Contributor’s Notes:
This decision reinforces TELUS Communications Inc. v. Wellman, 2019 SCC 19, that says that there is no residual power for a Court to stay an arbitration beyond the express exceptions to the requirement to stay that are set out in Section 7(2) of the Arbitration Act.
So it is interesting that the Court held on the one hand that “[m]uch of the reasoning in New Era has been overtaken by the subsequent Supreme Court of Canada decision” but also said “we need not determine if New Era has been overturned as the chambers justice found the proceedings were not duplicative.” In that second sentence, the Court seems to have weakened its initial statement on the status of New Era and it is not clear why the Court did not just forcefully declare that it is overturned. The Court also did not make any reference to IBI Group Architects v. Edmonton (City), 2022 CarswellAlta 1805 (K.B.), where the Alberta court found, in no uncertain terms, that “New Era is no longer good law”. (See Julie Hopkins’s Arbitration Matters Note: Alberta – Power to prevent “manifestly unfair treatment” not power to stay arbitration – #706.)
In the result, this should not be a controversial decision. The Supreme Court of Canada’s decision in Wellman was clear.
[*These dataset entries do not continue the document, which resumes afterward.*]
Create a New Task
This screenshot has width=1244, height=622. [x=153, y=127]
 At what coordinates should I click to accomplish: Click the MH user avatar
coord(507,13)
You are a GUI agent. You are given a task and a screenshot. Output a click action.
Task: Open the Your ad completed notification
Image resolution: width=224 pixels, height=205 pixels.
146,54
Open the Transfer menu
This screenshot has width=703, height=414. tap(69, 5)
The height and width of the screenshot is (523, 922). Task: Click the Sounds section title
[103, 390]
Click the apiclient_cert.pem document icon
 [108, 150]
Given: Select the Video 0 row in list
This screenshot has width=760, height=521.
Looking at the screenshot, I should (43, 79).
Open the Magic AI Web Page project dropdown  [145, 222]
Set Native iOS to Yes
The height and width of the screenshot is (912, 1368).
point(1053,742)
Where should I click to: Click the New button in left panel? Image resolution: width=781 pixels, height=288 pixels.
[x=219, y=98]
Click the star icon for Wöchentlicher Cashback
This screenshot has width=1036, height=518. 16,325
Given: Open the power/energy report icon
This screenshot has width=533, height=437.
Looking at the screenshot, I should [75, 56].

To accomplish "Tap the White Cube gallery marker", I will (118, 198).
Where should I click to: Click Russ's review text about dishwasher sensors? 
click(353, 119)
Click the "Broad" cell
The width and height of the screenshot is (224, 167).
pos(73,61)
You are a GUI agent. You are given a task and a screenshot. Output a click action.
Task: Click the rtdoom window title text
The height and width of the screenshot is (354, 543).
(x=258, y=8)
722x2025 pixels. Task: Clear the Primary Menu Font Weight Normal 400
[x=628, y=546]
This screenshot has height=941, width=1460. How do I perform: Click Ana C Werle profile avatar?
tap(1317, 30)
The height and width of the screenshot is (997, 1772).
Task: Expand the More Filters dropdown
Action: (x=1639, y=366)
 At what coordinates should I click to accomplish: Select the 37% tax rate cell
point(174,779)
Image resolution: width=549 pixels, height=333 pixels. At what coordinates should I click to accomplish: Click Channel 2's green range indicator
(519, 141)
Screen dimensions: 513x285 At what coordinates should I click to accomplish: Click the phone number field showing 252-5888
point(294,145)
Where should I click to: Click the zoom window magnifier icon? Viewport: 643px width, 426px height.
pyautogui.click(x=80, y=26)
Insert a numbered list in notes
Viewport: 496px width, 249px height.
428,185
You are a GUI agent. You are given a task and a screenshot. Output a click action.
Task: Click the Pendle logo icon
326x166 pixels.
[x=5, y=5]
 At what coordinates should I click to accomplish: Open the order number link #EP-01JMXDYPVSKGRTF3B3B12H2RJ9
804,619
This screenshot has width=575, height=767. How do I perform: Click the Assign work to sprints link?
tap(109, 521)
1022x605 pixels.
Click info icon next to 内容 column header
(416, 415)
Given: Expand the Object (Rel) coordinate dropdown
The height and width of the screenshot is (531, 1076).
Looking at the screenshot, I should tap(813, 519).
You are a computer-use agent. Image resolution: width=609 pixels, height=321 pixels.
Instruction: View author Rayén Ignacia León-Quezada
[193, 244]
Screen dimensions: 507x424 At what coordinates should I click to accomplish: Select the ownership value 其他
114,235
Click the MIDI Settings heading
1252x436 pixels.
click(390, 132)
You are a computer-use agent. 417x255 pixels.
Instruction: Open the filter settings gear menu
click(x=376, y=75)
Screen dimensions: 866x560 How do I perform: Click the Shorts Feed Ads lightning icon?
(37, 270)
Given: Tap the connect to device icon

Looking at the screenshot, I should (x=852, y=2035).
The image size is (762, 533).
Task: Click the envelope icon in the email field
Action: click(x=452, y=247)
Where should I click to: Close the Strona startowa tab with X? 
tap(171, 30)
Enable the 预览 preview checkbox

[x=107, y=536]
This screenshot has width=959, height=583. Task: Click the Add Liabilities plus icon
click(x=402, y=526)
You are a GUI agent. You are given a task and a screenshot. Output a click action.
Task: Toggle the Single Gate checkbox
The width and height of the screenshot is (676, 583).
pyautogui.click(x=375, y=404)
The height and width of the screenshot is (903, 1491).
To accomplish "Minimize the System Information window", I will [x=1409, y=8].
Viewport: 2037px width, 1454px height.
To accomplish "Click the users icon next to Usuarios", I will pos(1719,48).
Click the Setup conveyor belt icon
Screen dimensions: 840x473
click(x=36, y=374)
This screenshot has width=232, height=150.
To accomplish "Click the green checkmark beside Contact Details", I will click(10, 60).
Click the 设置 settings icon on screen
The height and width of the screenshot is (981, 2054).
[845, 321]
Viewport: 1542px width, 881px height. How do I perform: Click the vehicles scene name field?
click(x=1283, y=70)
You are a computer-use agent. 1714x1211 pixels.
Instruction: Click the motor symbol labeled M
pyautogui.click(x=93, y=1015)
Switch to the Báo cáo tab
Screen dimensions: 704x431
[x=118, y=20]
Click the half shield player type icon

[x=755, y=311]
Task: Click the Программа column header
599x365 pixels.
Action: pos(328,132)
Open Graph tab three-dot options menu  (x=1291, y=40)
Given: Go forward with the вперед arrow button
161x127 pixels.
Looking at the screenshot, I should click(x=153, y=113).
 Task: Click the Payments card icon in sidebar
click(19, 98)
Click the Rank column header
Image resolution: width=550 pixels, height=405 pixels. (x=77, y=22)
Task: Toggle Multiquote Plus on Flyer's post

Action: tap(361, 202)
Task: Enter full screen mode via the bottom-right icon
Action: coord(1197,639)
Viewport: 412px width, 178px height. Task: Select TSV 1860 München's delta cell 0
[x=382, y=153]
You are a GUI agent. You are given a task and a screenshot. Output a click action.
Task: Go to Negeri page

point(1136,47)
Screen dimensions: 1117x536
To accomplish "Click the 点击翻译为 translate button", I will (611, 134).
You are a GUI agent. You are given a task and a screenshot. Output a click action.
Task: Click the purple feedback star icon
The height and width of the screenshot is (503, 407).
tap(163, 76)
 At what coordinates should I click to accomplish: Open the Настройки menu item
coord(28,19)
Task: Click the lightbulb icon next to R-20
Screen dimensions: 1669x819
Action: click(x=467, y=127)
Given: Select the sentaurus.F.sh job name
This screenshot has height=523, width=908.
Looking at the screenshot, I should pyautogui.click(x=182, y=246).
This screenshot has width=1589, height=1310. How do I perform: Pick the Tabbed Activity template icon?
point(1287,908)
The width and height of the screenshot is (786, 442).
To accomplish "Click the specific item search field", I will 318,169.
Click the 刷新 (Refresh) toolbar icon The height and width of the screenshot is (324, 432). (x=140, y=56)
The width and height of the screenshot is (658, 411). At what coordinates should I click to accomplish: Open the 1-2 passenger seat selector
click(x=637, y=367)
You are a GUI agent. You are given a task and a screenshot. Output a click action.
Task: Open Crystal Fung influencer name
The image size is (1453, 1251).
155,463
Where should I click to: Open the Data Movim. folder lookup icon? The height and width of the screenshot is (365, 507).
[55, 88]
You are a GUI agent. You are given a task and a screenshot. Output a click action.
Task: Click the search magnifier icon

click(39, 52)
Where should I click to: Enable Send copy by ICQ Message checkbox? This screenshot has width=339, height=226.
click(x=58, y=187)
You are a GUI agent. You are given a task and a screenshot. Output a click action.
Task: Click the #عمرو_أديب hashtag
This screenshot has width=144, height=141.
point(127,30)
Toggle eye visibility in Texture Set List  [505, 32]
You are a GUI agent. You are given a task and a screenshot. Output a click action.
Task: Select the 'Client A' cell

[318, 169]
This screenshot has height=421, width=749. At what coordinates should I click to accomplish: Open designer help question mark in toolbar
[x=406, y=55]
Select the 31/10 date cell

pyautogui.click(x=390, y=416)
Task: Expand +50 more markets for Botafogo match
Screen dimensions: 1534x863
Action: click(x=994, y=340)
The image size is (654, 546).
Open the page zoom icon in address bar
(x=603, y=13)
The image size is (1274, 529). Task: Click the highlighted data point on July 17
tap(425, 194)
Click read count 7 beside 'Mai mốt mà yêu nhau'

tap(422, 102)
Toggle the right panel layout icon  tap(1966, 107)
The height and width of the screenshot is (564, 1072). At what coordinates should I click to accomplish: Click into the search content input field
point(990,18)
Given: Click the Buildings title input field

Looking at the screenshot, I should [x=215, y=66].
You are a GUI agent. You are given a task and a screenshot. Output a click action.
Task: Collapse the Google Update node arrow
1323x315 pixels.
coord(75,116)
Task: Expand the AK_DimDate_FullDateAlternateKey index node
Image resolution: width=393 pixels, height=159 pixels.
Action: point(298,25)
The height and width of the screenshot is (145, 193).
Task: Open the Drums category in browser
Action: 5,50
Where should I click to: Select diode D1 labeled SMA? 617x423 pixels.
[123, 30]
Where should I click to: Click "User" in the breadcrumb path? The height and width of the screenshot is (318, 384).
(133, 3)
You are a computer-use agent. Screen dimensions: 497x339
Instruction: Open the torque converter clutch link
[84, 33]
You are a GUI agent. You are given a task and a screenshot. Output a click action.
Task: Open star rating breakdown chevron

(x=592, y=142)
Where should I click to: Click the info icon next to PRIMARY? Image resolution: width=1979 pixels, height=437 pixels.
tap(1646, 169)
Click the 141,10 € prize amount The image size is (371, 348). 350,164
Other Courts of Appeal have been equally clear that cases on this point decided before Wellman must “be taken as having been overturned.” (See Toronto Standard Condominium Corporation No. 1628 v. Toronto Standard Condominium Corporation No. 1636, 2020 ONCA 612, para. 43 and Daniel Urbas’s Arbitration Matters Note: Ontario – appeal court reaffirms jurisdiction for appeal of stay decision where decision holds arbitration agreement does not apply – #385.)